Sur le vif - Samedi 15.05.10 - 09.32h

 

Elle s’appelle Madame Guerrier, je n’invente pas. Elle appartient à la direction de l’enseignement primaire, à Genève, et s’est signalée récemment par l’envoi d’une circulaire qui m’a amené, cette nuit, à me replonger dans mes bouquins sur les causes directes de la guerre franco-prussienne de 1870 (passionnant !), et sur la fameuse dépêche d’Ems de Bismarck, celle qui mit le feu aux poudres, précipita deux peuples dans une guerre sanglante, au final provoqua la perte de l’Alsace-Lorraine.

 

La dépêche d’Ems de Madame Guerrier, c’est cette circulaire dont parle André Duval, depuis quelques jours, sur son blog, et qui amenait hier matin le député radical Jean Romain à exposer, sur Radio Cité, le contenu d’une interpellation urgente au Grand Conseil.

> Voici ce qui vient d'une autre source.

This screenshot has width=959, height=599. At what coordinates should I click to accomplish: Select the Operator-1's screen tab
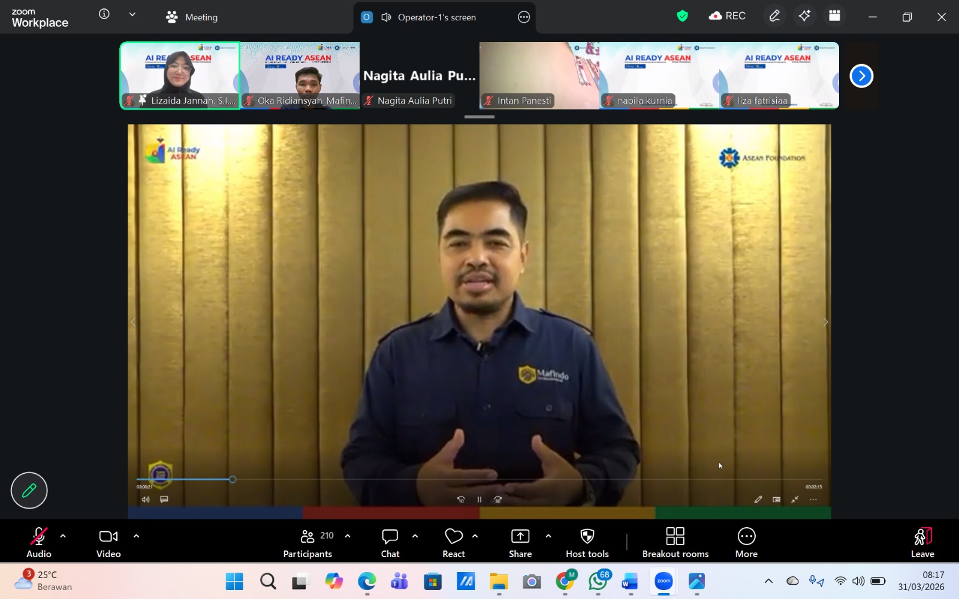[436, 17]
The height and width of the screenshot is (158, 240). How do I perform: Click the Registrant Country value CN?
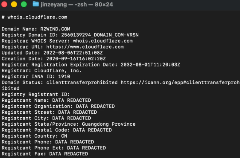64,136
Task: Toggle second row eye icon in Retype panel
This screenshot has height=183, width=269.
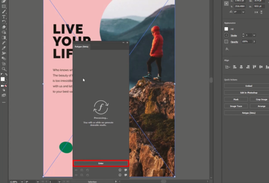Action: click(x=76, y=175)
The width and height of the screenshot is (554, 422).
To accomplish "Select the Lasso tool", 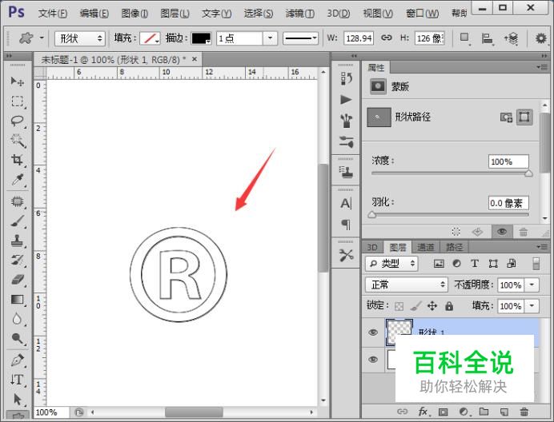I will click(x=17, y=121).
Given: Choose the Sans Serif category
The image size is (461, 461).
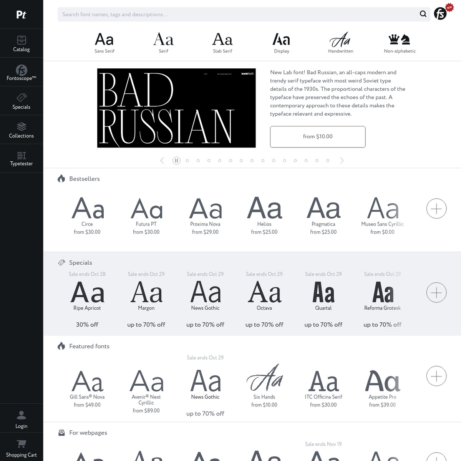Looking at the screenshot, I should point(104,43).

Dans cette missive, adressée à ses subalternes avec force exécutoire, Madame Guerrier décrit comme automatique le passage de 1E à 2P. Le problème (et Jean Romain n’a pas eu à se fatiguer exagérément pour aller le dénicher), c’est que le chapitre 27, alinéa 2 de loi sur l’instruction publique stipule exactement le contraire : « Le passage d’une année à l’autre n’est pas automatique » ! C’est réglé, tranché. Métallique. Net. Madame Guerrier a commis une bêtise.

 

Bêtise ? C’est la thèse du DIP. Qui, à lire la Tribune de Genève de ce matin (Jérôme Faas), s’empresse de dédramatiser et surtout d’exonérer le ministre de toute implication possible, avec cette remarque assez ahurissante en République : « Ca n’est pas une directive, mais une note de service. Elle est donc sous la responsabilité de la direction générale, pas sous celle de Charles Beer. Il n’était pas au courant ». Dixit Bernard Riedweg, directeur du Réseau d’enseignement primaire.

 

Que Charles Beer fût au courant ou non, nous l’ignorons. D’une manière générale, il est souhaitable qu’un ministre sache ce qui se passe dans son Département. Ou alors, si « on » le grille, il doit en tirer les conséquences. À noter, d’ailleurs, le souci de Jean Romain de ne pas attaquer le chef du DIP : mieux on s’entendra, dans cette législature qui doit être celle de l’apaisement, mieux on se portera. Ce que veut cibler le député radical et gourou fondateur de l’Arle, ce sont les « pédagos » du primaire, qui auraient essayé, via la circulaire Guerrier, de revenir par la cheminée.

 

De fait, on conviendra que la thèse de la « distraction » est un peu énorme. La loi sur l’instruction publique, réformée par le peuple lors de la fameuse votation « sur les notes » de septembre 2006, tient en quelques lignes décisives (celles-là, précisément), dont on peut imaginer qu’une directrice de l’enseignement primaire les maîtrise dans sa tête. Donc les pistes de la provocation ou du passage en force ne sont pas à écarter d’office. Donc, l’affaire est intéressante, révélatrice d’un climat de résistances internes à la décision souveraine du peuple (76%) en septembre 2006, et ne saurait être écartée d’une chiquenaude au nom d’une erreur passagère.

 

Dans sa dépêche d’Ems, envoyée à ses subalternes avec force exécutoire par Bismarck, le chancelier de fer déclare qu’il s’agit, par des provocations, d' « exciter le taureau gaulois ». Là, Madame Guerrier a trouvé, bien vite et à son corps défendant, son taureau gaulois. Il s’appelle Jean Romain. Il s’appelle l’Arle. Elle leur a offert, sur plateau d’or, l’occasion de se signaler avec quelque fracas.